**SET TASK**
Collect every line in the records below that contains the string "Step", matching case exactly, and copy each one in full.

**Element and text location records**

◆ ◆ ◆ ◆ ◆ ◆ ◆

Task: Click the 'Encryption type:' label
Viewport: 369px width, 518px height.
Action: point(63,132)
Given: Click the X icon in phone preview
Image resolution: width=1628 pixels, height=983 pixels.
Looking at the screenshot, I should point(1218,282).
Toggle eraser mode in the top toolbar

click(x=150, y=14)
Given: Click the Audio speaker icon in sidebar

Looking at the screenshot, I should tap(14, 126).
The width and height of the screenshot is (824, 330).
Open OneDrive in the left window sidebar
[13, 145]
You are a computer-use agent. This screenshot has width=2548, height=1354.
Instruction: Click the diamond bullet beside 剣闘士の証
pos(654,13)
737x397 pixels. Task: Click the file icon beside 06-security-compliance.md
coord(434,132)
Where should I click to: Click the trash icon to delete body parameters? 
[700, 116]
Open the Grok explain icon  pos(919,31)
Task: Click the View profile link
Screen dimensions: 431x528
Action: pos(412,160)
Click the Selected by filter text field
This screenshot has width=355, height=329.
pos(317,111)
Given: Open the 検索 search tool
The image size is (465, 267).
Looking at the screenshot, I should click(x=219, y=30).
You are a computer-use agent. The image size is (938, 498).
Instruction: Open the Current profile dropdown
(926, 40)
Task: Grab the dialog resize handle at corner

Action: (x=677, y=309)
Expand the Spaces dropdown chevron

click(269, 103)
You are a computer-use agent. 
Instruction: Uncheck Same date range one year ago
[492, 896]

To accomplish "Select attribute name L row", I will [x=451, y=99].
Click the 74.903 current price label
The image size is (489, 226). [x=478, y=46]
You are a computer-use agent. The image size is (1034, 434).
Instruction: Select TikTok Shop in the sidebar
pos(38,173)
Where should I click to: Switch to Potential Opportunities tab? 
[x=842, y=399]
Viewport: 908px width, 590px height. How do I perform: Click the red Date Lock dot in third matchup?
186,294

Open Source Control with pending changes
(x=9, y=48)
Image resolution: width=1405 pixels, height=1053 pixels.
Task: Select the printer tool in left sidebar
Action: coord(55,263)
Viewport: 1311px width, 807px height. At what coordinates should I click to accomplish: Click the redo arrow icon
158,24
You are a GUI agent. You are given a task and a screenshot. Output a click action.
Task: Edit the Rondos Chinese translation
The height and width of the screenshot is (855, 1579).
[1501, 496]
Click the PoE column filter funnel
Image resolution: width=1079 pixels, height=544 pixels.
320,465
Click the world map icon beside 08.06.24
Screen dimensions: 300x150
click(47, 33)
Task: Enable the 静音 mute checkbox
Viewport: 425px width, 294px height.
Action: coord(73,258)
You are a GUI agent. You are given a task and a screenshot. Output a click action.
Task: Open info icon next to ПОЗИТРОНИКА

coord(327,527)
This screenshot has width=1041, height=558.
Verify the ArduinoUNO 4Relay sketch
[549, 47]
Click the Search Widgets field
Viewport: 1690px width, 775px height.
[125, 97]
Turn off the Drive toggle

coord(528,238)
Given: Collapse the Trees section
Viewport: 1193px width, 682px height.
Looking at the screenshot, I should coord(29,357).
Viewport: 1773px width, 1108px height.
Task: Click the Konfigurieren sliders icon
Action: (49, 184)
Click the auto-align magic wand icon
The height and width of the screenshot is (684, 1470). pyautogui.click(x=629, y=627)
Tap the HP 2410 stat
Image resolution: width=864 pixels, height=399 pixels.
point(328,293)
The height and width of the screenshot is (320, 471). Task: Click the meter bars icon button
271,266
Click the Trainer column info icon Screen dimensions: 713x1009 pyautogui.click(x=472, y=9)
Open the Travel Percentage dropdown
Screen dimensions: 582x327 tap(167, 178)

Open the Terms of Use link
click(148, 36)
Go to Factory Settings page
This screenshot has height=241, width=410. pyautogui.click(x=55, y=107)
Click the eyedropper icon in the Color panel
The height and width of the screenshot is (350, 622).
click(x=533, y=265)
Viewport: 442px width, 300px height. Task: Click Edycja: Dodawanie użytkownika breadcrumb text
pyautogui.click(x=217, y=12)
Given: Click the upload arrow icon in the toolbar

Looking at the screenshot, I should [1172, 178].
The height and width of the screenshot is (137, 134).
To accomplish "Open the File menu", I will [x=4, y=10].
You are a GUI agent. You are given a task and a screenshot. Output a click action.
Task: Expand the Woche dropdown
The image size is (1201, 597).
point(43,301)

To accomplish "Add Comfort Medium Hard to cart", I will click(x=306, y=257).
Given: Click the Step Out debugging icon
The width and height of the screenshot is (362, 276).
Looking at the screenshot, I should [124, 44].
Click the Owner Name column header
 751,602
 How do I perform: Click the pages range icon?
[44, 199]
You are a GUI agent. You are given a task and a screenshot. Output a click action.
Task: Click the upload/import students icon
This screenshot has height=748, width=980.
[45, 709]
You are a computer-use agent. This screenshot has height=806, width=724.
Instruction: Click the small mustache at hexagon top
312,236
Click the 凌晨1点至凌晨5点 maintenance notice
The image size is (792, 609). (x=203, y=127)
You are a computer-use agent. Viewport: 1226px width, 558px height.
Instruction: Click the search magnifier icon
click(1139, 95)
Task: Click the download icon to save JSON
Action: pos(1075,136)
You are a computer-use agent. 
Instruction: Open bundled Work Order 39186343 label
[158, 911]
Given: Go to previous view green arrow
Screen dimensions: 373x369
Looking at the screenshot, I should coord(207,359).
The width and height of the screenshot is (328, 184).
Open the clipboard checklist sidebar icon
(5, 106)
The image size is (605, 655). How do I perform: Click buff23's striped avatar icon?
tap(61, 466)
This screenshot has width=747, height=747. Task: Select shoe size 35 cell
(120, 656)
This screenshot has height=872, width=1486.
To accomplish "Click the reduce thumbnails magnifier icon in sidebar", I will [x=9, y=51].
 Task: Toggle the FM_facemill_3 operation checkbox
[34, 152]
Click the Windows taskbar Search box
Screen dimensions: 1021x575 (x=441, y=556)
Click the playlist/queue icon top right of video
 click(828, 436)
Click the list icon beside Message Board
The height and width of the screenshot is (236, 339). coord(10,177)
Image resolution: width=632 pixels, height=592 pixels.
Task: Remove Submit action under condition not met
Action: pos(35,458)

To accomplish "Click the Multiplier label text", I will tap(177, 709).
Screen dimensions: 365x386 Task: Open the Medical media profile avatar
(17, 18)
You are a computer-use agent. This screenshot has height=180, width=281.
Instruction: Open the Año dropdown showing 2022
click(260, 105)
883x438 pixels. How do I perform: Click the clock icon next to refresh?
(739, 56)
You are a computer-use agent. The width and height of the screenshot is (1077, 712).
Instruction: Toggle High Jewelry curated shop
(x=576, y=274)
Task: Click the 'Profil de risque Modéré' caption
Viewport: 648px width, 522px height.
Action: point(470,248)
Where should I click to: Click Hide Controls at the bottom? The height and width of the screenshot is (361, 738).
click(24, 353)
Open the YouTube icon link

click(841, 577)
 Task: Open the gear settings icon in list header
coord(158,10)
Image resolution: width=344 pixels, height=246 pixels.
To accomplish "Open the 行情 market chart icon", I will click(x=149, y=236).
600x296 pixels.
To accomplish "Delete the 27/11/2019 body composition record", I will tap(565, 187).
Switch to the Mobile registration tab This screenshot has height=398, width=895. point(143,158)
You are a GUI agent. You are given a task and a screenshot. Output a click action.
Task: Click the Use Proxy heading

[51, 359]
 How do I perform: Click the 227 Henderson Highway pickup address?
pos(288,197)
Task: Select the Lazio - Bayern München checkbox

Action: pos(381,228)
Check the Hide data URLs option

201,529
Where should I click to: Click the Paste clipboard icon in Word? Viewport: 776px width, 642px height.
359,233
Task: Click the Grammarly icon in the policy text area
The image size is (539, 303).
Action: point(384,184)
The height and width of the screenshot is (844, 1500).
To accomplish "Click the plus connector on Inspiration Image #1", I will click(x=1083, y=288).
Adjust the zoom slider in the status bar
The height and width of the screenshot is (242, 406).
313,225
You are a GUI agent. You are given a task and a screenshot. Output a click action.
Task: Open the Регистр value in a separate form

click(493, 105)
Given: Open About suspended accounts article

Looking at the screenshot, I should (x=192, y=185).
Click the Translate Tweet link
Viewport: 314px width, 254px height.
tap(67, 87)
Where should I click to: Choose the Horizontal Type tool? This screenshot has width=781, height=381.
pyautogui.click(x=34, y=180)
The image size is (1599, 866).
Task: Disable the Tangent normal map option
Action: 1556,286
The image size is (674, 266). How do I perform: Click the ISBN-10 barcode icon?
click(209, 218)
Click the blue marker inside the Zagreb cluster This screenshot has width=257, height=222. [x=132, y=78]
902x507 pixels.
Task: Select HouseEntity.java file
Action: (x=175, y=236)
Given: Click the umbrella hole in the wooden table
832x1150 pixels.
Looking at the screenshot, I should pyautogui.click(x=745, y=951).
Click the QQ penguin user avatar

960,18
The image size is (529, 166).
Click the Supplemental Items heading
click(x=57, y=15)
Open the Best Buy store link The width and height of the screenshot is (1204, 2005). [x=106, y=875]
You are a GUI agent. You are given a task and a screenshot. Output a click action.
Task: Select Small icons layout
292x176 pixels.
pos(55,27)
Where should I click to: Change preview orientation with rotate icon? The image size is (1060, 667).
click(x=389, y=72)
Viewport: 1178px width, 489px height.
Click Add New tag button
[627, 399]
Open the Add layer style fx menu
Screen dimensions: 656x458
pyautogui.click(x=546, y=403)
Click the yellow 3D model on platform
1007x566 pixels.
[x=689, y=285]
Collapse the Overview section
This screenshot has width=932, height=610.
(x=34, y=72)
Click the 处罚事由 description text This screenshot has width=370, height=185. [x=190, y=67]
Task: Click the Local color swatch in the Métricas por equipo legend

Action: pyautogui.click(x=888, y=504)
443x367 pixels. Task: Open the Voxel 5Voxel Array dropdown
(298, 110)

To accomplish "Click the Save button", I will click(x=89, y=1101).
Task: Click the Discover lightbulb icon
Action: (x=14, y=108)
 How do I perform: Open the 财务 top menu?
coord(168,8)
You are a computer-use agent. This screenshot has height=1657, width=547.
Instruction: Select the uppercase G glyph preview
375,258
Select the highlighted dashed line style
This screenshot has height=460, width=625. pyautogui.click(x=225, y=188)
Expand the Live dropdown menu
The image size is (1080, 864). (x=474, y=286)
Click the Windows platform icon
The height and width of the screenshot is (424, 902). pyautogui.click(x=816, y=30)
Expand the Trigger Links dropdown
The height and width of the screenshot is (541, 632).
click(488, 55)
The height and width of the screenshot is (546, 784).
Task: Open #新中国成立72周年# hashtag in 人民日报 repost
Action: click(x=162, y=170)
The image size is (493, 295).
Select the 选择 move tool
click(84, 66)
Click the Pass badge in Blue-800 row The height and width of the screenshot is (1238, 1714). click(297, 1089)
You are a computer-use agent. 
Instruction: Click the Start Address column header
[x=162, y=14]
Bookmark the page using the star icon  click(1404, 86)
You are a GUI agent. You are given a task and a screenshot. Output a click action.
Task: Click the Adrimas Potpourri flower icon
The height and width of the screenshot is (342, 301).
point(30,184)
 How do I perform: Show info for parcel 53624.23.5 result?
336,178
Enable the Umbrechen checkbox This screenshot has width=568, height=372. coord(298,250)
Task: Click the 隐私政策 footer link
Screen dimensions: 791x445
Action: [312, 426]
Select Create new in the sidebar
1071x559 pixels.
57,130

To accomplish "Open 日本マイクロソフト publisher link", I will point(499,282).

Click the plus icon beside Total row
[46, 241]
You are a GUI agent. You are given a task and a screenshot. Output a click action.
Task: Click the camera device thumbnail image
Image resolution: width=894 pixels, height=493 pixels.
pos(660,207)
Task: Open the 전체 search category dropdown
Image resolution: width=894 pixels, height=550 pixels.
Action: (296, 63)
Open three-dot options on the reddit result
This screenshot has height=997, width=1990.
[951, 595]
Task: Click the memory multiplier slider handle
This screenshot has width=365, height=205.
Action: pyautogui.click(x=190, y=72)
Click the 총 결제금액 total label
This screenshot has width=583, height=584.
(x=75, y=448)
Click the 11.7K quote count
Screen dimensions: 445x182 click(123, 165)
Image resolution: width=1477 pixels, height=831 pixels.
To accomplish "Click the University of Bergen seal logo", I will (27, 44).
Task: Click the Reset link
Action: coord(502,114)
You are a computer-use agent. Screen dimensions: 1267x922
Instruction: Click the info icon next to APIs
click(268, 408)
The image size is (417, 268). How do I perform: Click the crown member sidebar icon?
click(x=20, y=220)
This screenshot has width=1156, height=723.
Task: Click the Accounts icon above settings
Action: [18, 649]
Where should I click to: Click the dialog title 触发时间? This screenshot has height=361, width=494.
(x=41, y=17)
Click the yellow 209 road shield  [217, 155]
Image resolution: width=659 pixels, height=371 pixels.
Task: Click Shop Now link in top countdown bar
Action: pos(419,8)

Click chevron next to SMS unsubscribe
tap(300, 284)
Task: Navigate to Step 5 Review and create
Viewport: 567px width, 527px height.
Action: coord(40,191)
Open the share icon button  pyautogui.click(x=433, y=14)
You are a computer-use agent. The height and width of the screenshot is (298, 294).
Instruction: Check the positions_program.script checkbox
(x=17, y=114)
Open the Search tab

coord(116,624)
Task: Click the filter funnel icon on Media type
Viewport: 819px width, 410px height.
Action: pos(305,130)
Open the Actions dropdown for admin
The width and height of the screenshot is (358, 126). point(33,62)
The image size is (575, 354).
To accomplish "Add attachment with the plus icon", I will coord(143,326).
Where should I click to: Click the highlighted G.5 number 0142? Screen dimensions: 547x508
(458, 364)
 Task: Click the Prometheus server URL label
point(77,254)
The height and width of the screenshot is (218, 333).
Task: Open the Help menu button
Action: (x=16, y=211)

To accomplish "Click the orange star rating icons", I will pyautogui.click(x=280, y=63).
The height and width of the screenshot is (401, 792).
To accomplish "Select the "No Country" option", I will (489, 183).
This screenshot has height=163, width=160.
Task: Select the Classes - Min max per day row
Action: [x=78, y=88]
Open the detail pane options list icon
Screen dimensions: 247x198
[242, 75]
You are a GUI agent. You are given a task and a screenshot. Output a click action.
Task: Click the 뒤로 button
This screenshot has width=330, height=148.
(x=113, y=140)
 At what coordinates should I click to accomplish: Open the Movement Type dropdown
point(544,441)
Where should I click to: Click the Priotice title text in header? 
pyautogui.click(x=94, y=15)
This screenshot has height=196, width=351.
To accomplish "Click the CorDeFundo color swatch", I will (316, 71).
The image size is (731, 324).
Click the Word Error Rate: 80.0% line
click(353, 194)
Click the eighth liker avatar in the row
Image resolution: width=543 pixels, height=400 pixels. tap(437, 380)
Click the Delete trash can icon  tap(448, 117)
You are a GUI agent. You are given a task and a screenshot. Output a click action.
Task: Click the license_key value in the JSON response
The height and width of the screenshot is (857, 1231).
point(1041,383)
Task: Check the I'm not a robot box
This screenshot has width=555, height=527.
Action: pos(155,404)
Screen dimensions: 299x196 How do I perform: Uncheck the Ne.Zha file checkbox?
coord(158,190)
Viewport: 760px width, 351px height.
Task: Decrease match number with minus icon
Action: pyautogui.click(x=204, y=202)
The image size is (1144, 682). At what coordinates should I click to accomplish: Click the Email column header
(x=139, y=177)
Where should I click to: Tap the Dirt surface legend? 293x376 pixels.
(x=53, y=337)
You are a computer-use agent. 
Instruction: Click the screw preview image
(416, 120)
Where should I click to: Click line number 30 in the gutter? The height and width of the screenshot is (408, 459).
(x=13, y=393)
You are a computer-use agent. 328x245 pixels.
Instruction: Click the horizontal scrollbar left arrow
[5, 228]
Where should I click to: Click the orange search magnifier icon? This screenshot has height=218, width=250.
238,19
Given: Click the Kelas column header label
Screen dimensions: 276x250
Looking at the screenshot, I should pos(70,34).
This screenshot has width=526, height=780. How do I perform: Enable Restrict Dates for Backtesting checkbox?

◆ ◆ ◆ ◆ ◆ ◆ ◆

**FINAL ANSWER**
Given: Click the Step Out debugging icon
Task: Navigate to Step 5 Review and create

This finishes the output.